One can imagine a Thomist giving the following speech. 

My reasoning in defense of the Incarnation and other such doctrines as the Trinity is not sham despite the fact that I am irrevocably committed to these doctrines.  It is a question of faith seeking understanding.  I am trying to understand what I accept as true, analogously as Russell tried to understand in terms of logic and set theory what he accepted as true in mathematics.   I am not trying to decide whether what I accept is true since I know it it to be true via an extra-philosophical source of knowledge.  I am trying to understand how it could be true.  I am trying to integrate faith with reason in a manner analogous to the way Russell sought to integrate arithmetic and logic.  One can reason to find out new truths, but one can also reason, and reason legitimately, to penetrate intellectually truths one already possesses, truths the ongoing acceptance of which does not depend on one's penetrating them intellectually.

What then does the Russell-Haack objection  amount to?  It appears to amount to a rejection of certain extra-philosophical sources of knowledge/truth such as mystical experience, authority, and revelation.  I have shown that Russell and his epigones cannot reject every extra-philosophical source of knowledge, else they would have to reject inner and outer sense.  Can they prove that there cannot be any such thing as divine revelation?  And if they cannot prove that, then their rejection of the possibility is arbitrary.  If they say that any putative divine revelation has to validate itself by our lights, in our terms, to our logic, then that is just to reject divine revelation.

It looks to be a stand-off, then.  Russell and his epigones are within their  rights to remain within the sphere of immanence and not admit as true or real anything that cannot be certified or validated within that sphere by the satisfaction of the criteria human reason imposes.  And their opponents are free to make the opposite decision: to open themselves to a source of insight ab extra.

………………….

Nemes mentions a "fundamental asymmetry." "Theology takes itself for granted and makes use of philosophy only to the extent that it is useful for furthering theology’s own purposes. Theology is never really critiqued or corrected by philosophy per se." That's right: philosophia ancilla theologiae. But secular ideologies do the same thing.  Metaphysical naturalism and its epistemology, scientism, do not allow themselves to be "critiqued or corrected by philosophy per se." Philosophia ancilla scientiae.
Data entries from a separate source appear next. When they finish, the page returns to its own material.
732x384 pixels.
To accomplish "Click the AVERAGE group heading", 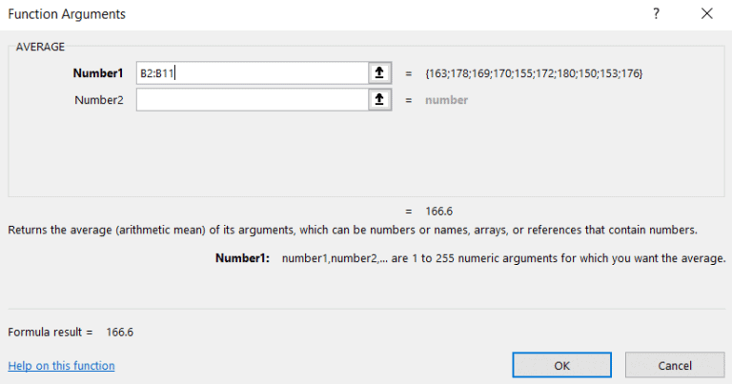I will click(x=42, y=46).
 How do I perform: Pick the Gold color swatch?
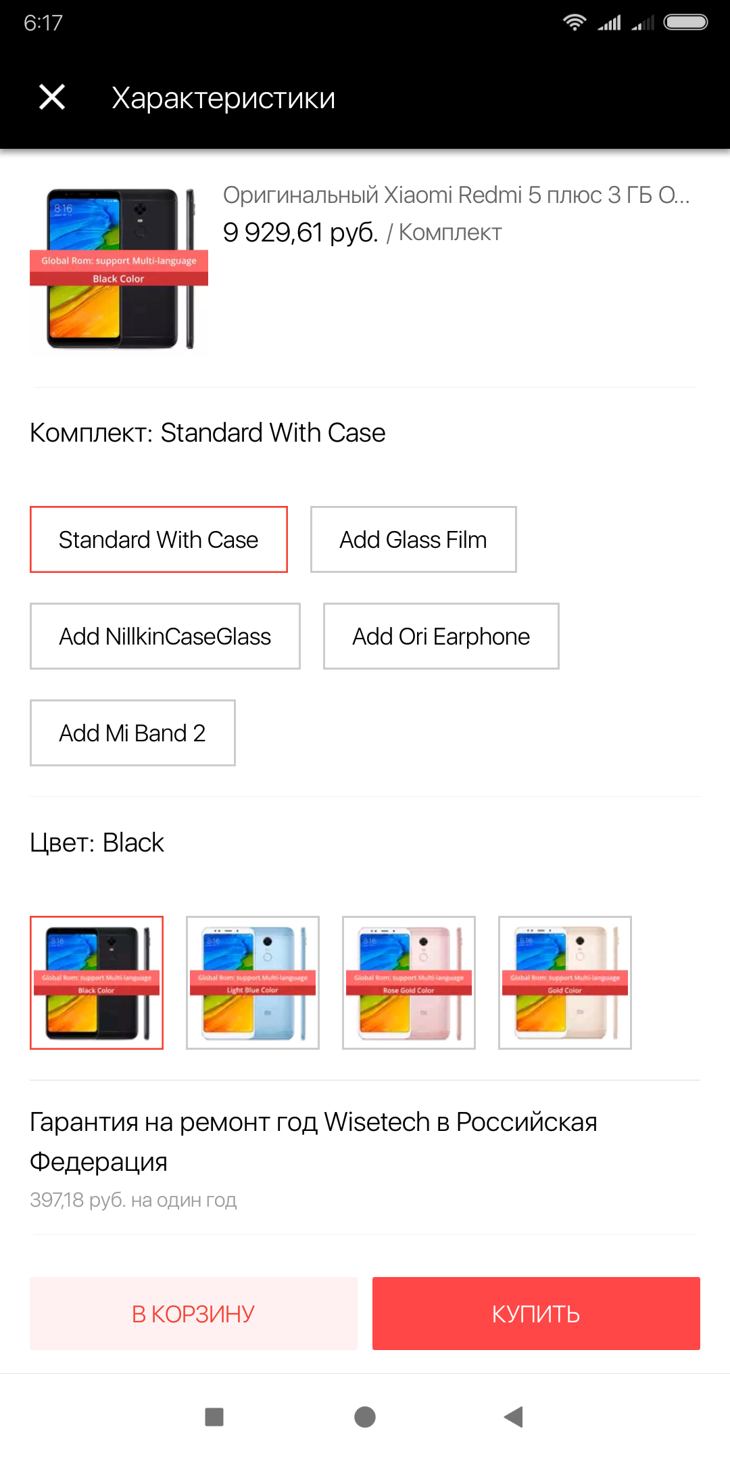tap(565, 983)
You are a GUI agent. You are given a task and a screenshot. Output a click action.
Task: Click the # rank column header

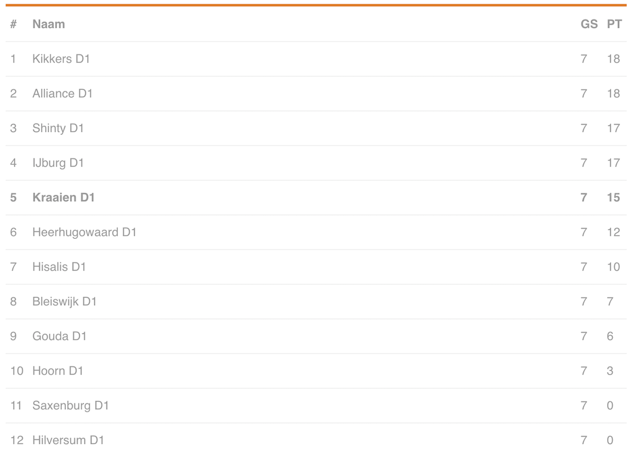[x=13, y=24]
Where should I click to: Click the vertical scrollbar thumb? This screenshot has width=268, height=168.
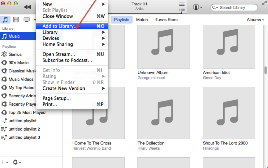coord(266,70)
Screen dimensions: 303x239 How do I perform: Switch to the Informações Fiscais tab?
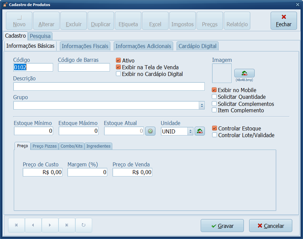85,46
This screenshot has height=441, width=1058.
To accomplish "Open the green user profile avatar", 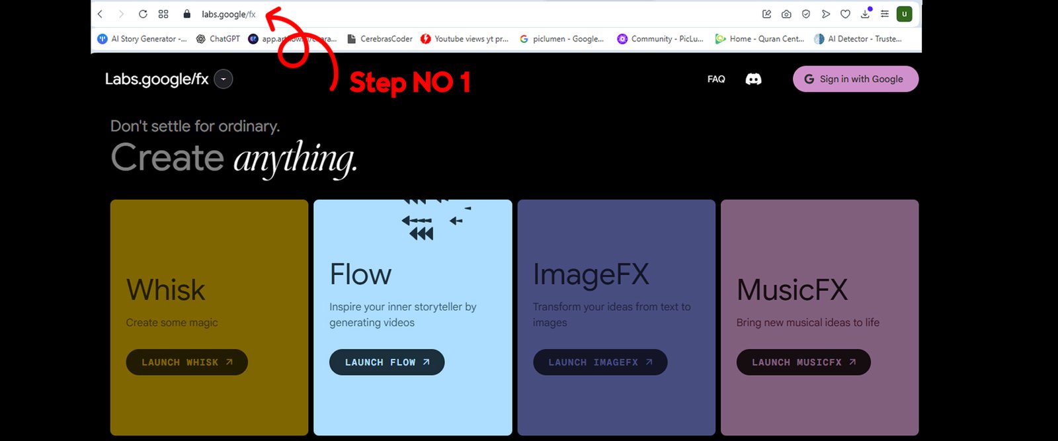I will click(904, 14).
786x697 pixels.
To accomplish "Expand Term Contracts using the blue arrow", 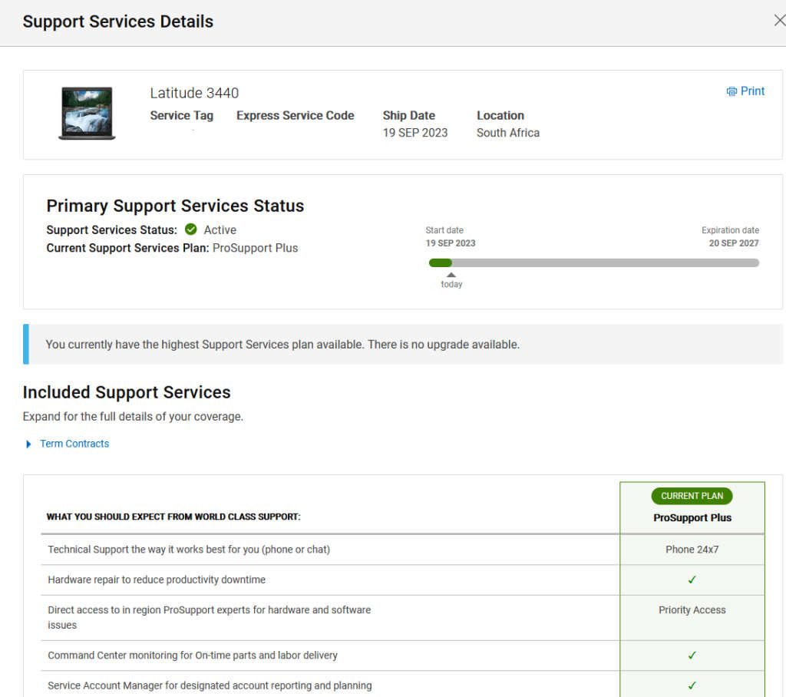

Where is the asymmetry? The situation is symmetrical: both magisteria put philosophy to work to shore up their respective worldviews.  Atheists and mortalists, as a group, never admit defeat.  Corner a naturalist and he'll go eliminativist or mysterian on you.  Show Dennett that consciousness has no naturalist explanation, and he'll just deny its existence and pronounce it an illusion.  We don't explain illusions; we explain them away. Drive McGinn to the wall and he will tell you that it's a mystery.  How is that different from the orthodox Chalcedonian incarnationalist's claim that Christ is fully human and fully divine, one suppositum supporting two natures? Each side is committed to its 'truths' come hell or high water.